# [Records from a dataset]
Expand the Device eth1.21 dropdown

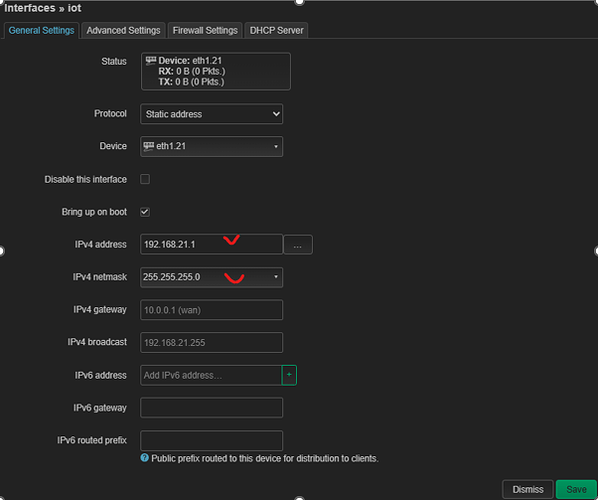212,146
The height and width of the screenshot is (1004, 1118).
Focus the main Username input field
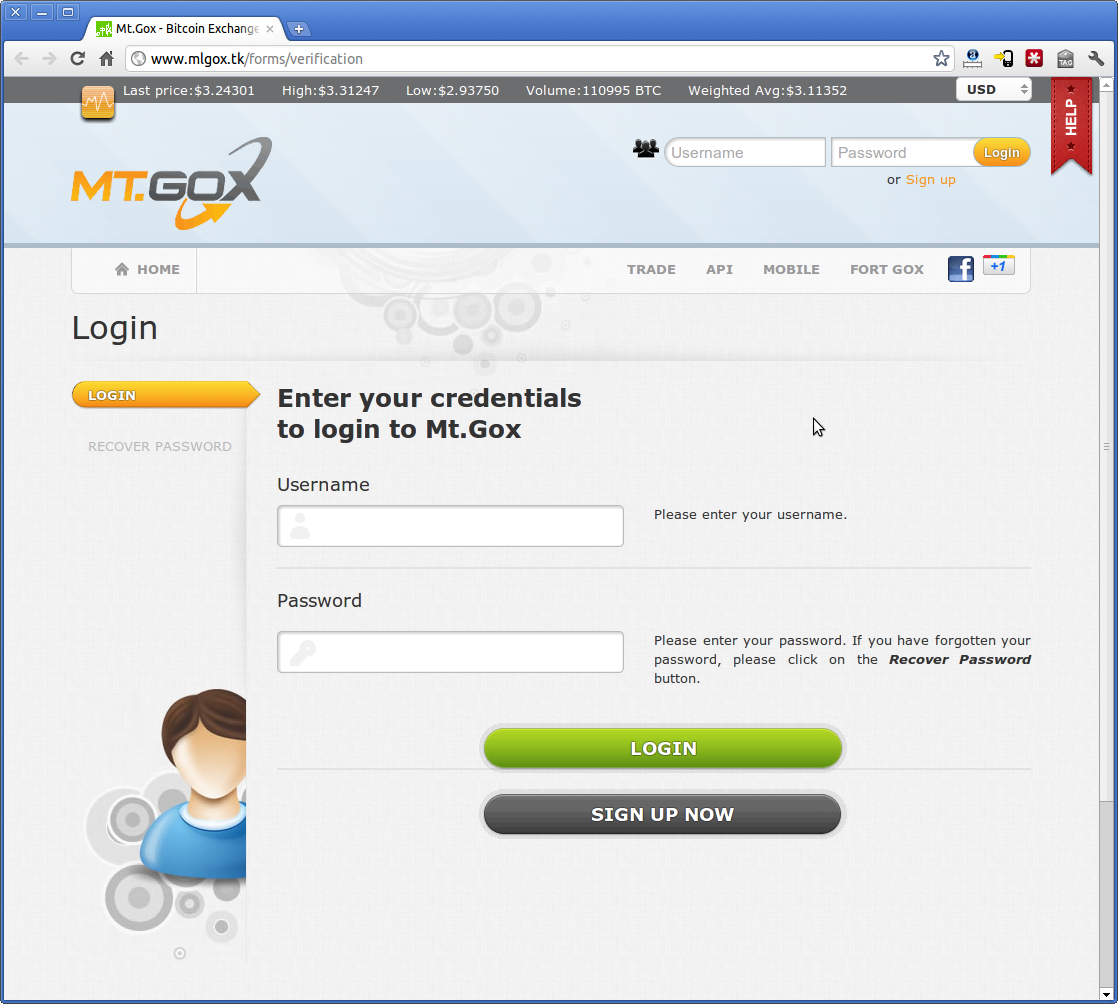coord(450,526)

# [Aim]
Count how many lines of the records above contain the string "width", treating uppercase and lowercase letters as different. Reply with the number alone.

# [Completed task]
1